A principios de los 80, la espada y brujería, género de referencia de la literatura pulp y el cómic underground, sufrió en la gran pantalla un agradecido e inesperado resurgimiento. Dentro de aquella ola, quizá originada por el estreno de Conan el Bárbaro en 1982, también destaca entre la memoria del aficionado un curioso émulo del film de John Millius (probablemente no premeditado, ya que ambas películas son del mismo año) llamado por nuestros lares Cromwell, el rey de los bárbaros, libre traducción del original y más perspicaz The Sword and the Sorcerer.

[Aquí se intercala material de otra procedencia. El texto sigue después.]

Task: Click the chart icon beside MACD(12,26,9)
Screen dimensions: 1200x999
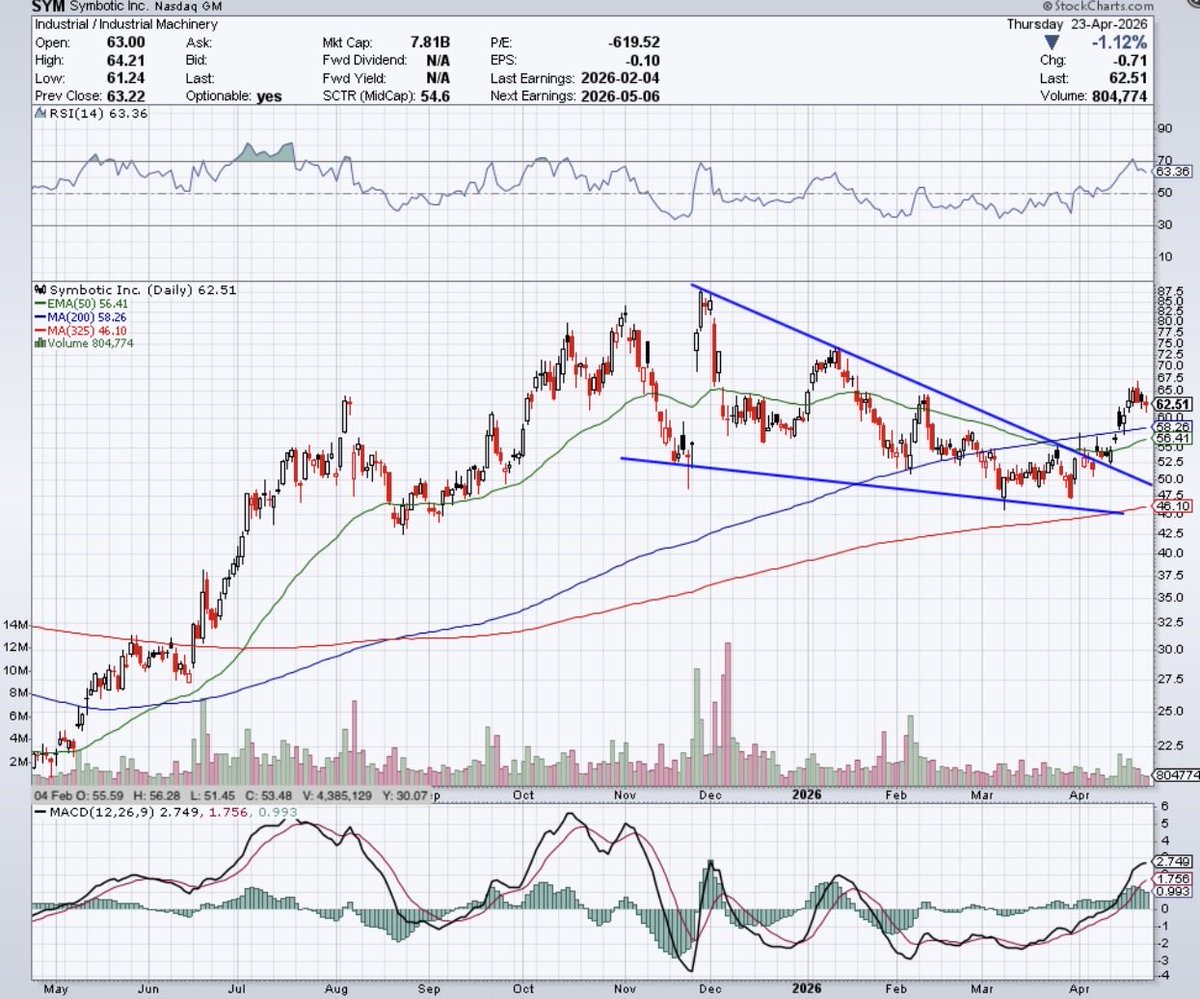Action: click(x=38, y=813)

Este estará dirigido por Albert Pyun, ese hawaiano afincado en Estados Unidos que hizo de la Serie B norteamericana un filón de oficio y devota artesanía, surcando todo tipo de géneros en una dilatada carrera casi siempre avocada a la distribución minoritaria y a los bajos presupuestos, coqueteando incluso con la Cannon de Golan-Globus y la Full Moon de Charles Band, nada más y nada menos. Cromwell, el rey de los bárbaros sería su ópera prima, que nos sitúa ante el malvado caballero Cromwell (dramatizado por el icónico e inolvidable Richard Lynch) que acompañado de la leyenda de un brujo malvado presentará batalla de conquista ante una tierra indefensa; un anónimo héroe, Talon (el olvidado Lee Horsley, rescatado recientemente por Quentin Tarantino), intentará que el malvado Cromwell no lleve a cabo sus planes entre los que se encuentran también el secuestro de una joven damisela.
Salidas al mercado justo en el mismo año, la comparación de Conan El Bárbaro y la película de Pyun es inevitable, quedando postergada esta como una especie de hermana menor alejada de los éxitos entre la cultura popular que cosechó aquella. No obstante, dentro del conglomerado pulp hacia la espada y brujería que ambas promulgan, Albert Pyun inspira a su película de una predisposición de talante hacia los ingredientes básicos de este tipo de propuestas, con una dirección eficaz y muy direccionada hacia las señas de identidad de su talante ´B´, que convierten a este Cromwell, el rey de los bárbaros en un producto de enorme encanto y oficio, anteponiendo personalidad en la construcción de su imaginería. Aunque este sea el elemento por el que el film pueda defender un respeto, cabría señalar también (siendo esto extensible a otras muchas propuestas de Pyun) la inocencia e ingenuidad de sus pretensiones, donde el director evade lo limitado del presupuesto con una narrativa que prefiere poner encima de la mesa una clara personalidad folletinesca, una ambientación capaz de sacar de por sí lo mejor de su localización (que aunque con unos interiores ocultos bajo una premeditada oscuridad, destaca por unos exteriores inolvidables), una inesperada espectacularidad, así como la concepción epopéyica de sus personajes principales; a este respecto, conviene señalar que el testosterónico calibre que adquieren los arquetipos de roles de la fantasía heroica no ocultarán aquí a unos personajes de serial con una memorable iconografía, destacando a este respecto la robustez estilística del siempre eficiente Richard Lynch (eterno villano del cine ´B´ norteamericano, aquí en uno de sus más recordados papeles), la ingenua heroicidad del protagonista Talon (que encuentra en su motivo de épica un tótem del subgénero como es la muerte de su madre), o unas hechizantes presencias femeninas, inevitables en este tipo de productos.
El libreto de Cromwell, el rey de los bárbaros, no pecando de ciertos devaneos y brechas argumentales, respeta con bastante rigor las bases de un sincero tratamiento de la fantasía heroica, con una acertada lectura de su tono. En este sentido habría que destacar que Pyun aboga por un carácter violento, tosco e intransigente de la temática, donde no habrá resarcimientos a la hora de mostrar la violencia de las batallas y la crueldad de algunas de las tradiciones medievales de la espada y brujería; todo agraciado con el siempre eficiente fervor del director hacia el entretenimiento y el espectáculo, lo que hacen de la película una modesta y apreciada muestra de cine costumbrista, humilde y servicial al consumo popular, que en este caso intercede con unas fascinantes estridencias formales hacia la épica de su subgénero. Con todo ello, hoy Cromwell, el rey de los bárbaros, queda en el recuerdo como una ejemplar muestra del tono hiperbólico del cine de entretenimiento de aquella añorada década de los 80, hoy tan reivindicada, cuyos aciertos esgrimían en satisfacer las querencias de un apasionado público dejando en evidencia las maravillosas privaciones de formalidad de lo que hoy nos gusta llamar la Serie B.